Friday, October 02, 2015

Bugles and Tootsie Rolls

Day #2

We host a bible study for the high school Christian Young Life group in our community. Leaders from the local university lead the study along with the area director.

We get between 30-40ish kids here each Wednesday night.

I didn’t even have to ask, they just automatically take off their shoes!
Good home training.

We love having the space to finally host things like this.

It’s not required that I serve snacks but I do not have it in me not to.

It would go against my home training if I didn’t.

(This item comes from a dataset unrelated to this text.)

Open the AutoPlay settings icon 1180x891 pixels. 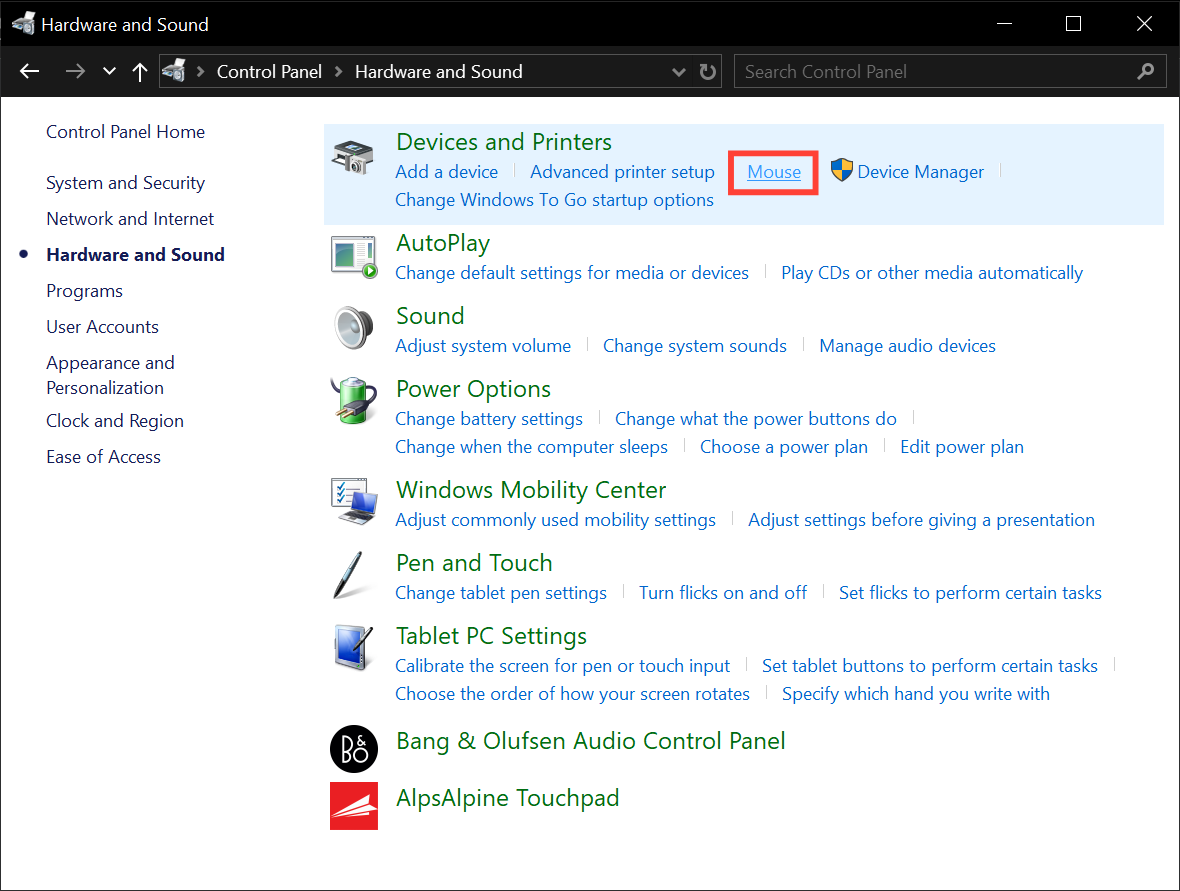pyautogui.click(x=353, y=258)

I come from a long line of hostesses.

I usually buy all the snacks that I’d never buy my own girls because:

1)  Trans fat snacks are cheaper, sadly.

2)  40 teenagers eat a lot.

3)  NO ONE took a single granola bar when I served them.
(Not. One.)

I like that my girls have grown up eating Trader Joe’s Joe Joe’s instead of Oreos. 

No Trans Fats, people.

And their friends SWEAR they taste better than Oreos.

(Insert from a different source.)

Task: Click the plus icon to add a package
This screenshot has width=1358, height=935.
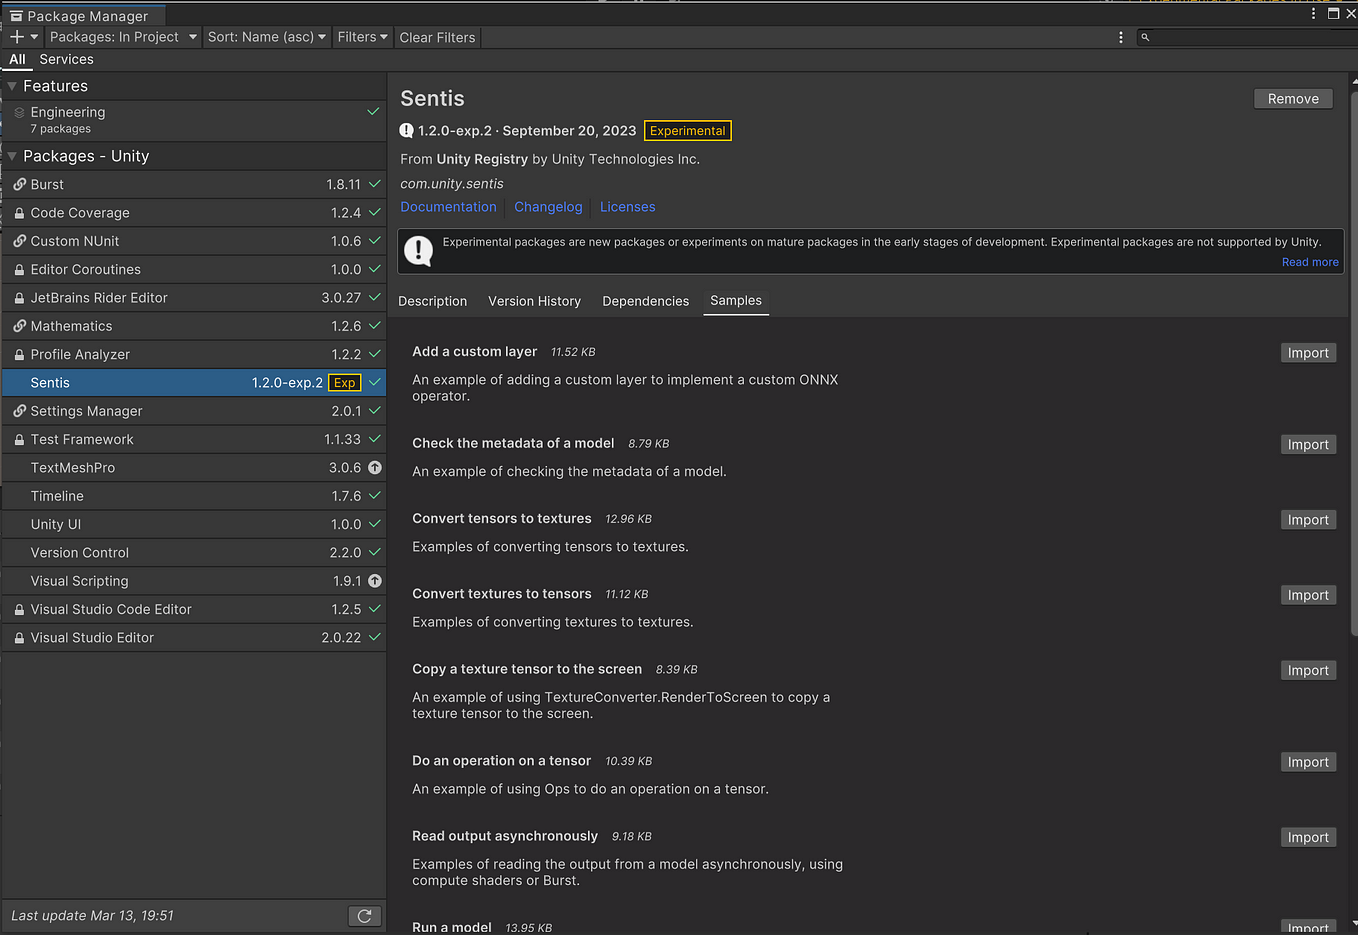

This week I served Bugles and Tootsie Rolls and granola bars (see #3 above).

I can’t remember the last time I’ve had Bugles but they instantly made my whole family think of my grandmother so it must’ve been at her house.

The queen of my hostess heritage.

Bugles have changed though.

And it’s not because they’ve taken out the preservatives.

I checked.

Still in there.

They flattened the opening, thus making it EXTREMELY difficult to find 5, let alone 10, Bugles big enough to put on your fingers like claws.

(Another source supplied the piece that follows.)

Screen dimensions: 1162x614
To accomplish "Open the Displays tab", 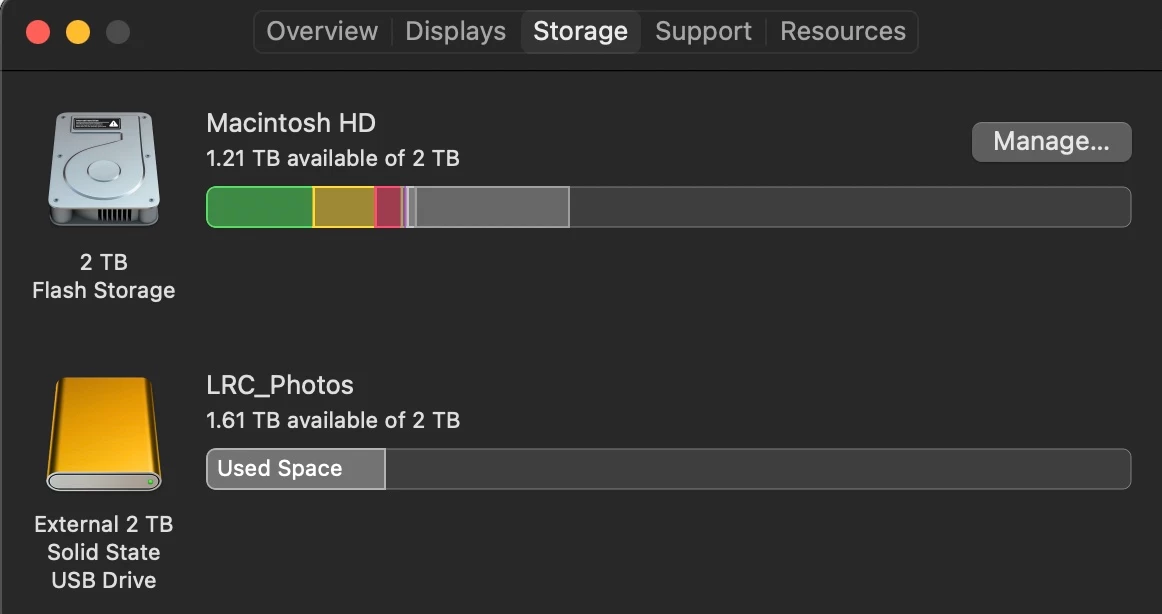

What is a Bugle, after all, if not also a fun prop?!

Only Bugle with a proper claw opening.

So disappointing.

Whatever new technology is flattening the openings, is also depositing FOUR TIMES the amount of sodium that any one snack should contain.

So. Salty.

Monte and I came downstairs after the bible study was over to find everyone huddled by the snacks and McDaniel claiming that she ate so many Bugles her arms were swollen.

I told her to stop eating them.

Apparently she moved on to the Tootise Rolls because after we’d cleaned up she was starting to look a little green.

I told her she was going to give herself diarrhea.

Sure enough, around Dark Thirty, McDaniel came into our room threatening to throw up and informing us she had explosive diarrhea.

There may have been something else in there about if we’d only let her have normal snacks growing up, she wouldn’t binge so much on them when she got around them.


Pumped full of Pepto, McDaniel went to school the next morning. 

She couldn’t miss because it was Field Trip Day in environmental science where she’d be wearing waders in a river and picking up specimens for her “dirty water” tank that she keeps in class.

I’m sure it’s called something else but that’s what 
it looked like to me during Parent Night.

Oh yeah, and she also was scheduled to run a mile in Health class.

Bugles and Tootsie Rolls are probably not on the carbo loading list of most (if any) runners.

Oh, the chemical-laden sweet justice of it all.


  1. I am a Bugle fanatic - I don't care if they are squished or otherwise. Lawdy - keep me away from them!

    Popped by from 31 days.

    1. Tami,
      Thanks for popping by! Love the name of your blog.

  2. What is the point of bugles if you can't have them as claws. I love your tag line of Chemical-laden sweet justice.